Regarding bird life, researchers highlight the presence of European robin (Erithacus rubecula), a species which normally doesn’t nest in urban areas, common nightingale (Luscinia megarhynchos) and peregrine falcon (Falco peregrinus), which flies above the woodland for trophic reasons. Moreover the presence of the common moorhen (Gallinula chloropus) highlights the existence of temporary wet areas within the forest.
Prati di Caprara appears in the novel by the Bolognese writer Riccardo Bacchelli, The Devil at Pontelungo, which tells the Italian vicissitudes of the Russian revolutionary Michail Bakunin and his disciple Carlo Cafiero.

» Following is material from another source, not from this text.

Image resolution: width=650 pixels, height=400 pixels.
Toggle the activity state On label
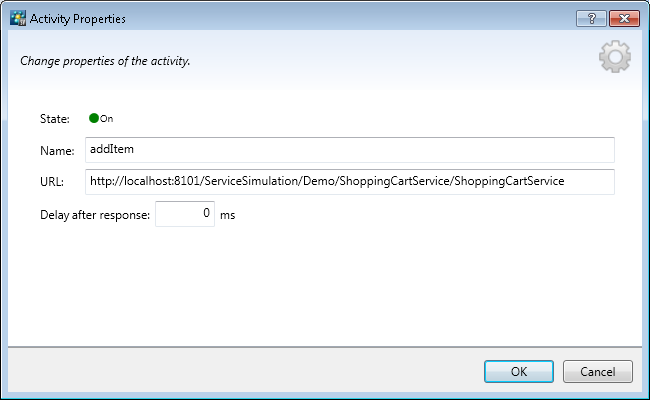pyautogui.click(x=107, y=119)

Among the episodes of the novel there was the failed anarchist insurrection of 1874 in Bologna, which brought the young Andrea Costa to jail. The insurrection was meant to start at the Anarchist meeting at Prati di Caprara and precisely at Pontelungo’s bridge,[9] between the rione Santa Viola and Borgo Panigale.
In April 1906 Prati di Caprara was the site of the second Buffalo Bill’s Italian tour, as documented by the photographs of Indians riding outside the exhibition tent.[10]
The famous Italian writer and director Pier Paolo Pasolini used to play soccer at the Prati di Capara during his university years in Bologna:
"The afternoons I spent playing soccer on the Meadows of Caprara... were undoubtedly the most beautiful of my life. I almost get a knot in my throat if I think about it. At that time, the Bologna football team was the most powerful of its history: that of Biavati and Sansone, of Reguzzoni and Andreolo (the King of the camp), of Marchesi, Fedullo and Pagotto. I have never seen anything more beautiful than the exchanges between Biavati and Sansone (Reguzzoni was taken a bit as a model by Pascutti). What Sundays at the Municipal Stadium!"[11]
Below the western ground of Prati di Caprara is buried the rubble of the 1980s massacre at Bologna’s railway station; they were the subject of evidence during the third process,[clarification needed] in July 2018.